Do outro lado do Grupo B, a Bósnia terá como referência nomes que lideram a equipe, como Edin Dzeko, cuja história também já foi abordada em reportagem do portal sobre o desempenho de Dzeko na Copa.
Itabaiana na torcida
Na cidade paraibana, a mobilização envolve visitas, churrascos, jogos informais e muita conversa sobre futebol. A expectativa é coletiva: amigos e familiares acompanham notícias, torcem pelas atuações e esperam que a atuação do jogador ajude o Catar a sonhar com a classificação para a fase seguinte.
- Reuniões familiares para assistir às partidas;
- Exibição pública dos jogos com telão na rua;
- Celebração da história compartilhada entre gerações.

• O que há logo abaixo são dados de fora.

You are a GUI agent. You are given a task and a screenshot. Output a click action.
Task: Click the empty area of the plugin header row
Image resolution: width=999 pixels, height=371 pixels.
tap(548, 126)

Embora tenha declarado apego ao país que o acolheu e desejado permanência por lá, o vínculo afetivo com o Brasil permanece visível nas palavras e nas ações do jogador. E esse entrelaçamento de identidades é um dos elementos que tornam a história de Edmílson Júnior tão singular.
Ao final, o que fica é um retrato de superação, pertencimento e orgulho: a convocação para a Copa do Mundo concretiza um sonho familiar e transforma Itabaiana em ponto de encontro simbólico entre o Brasil e o Catar.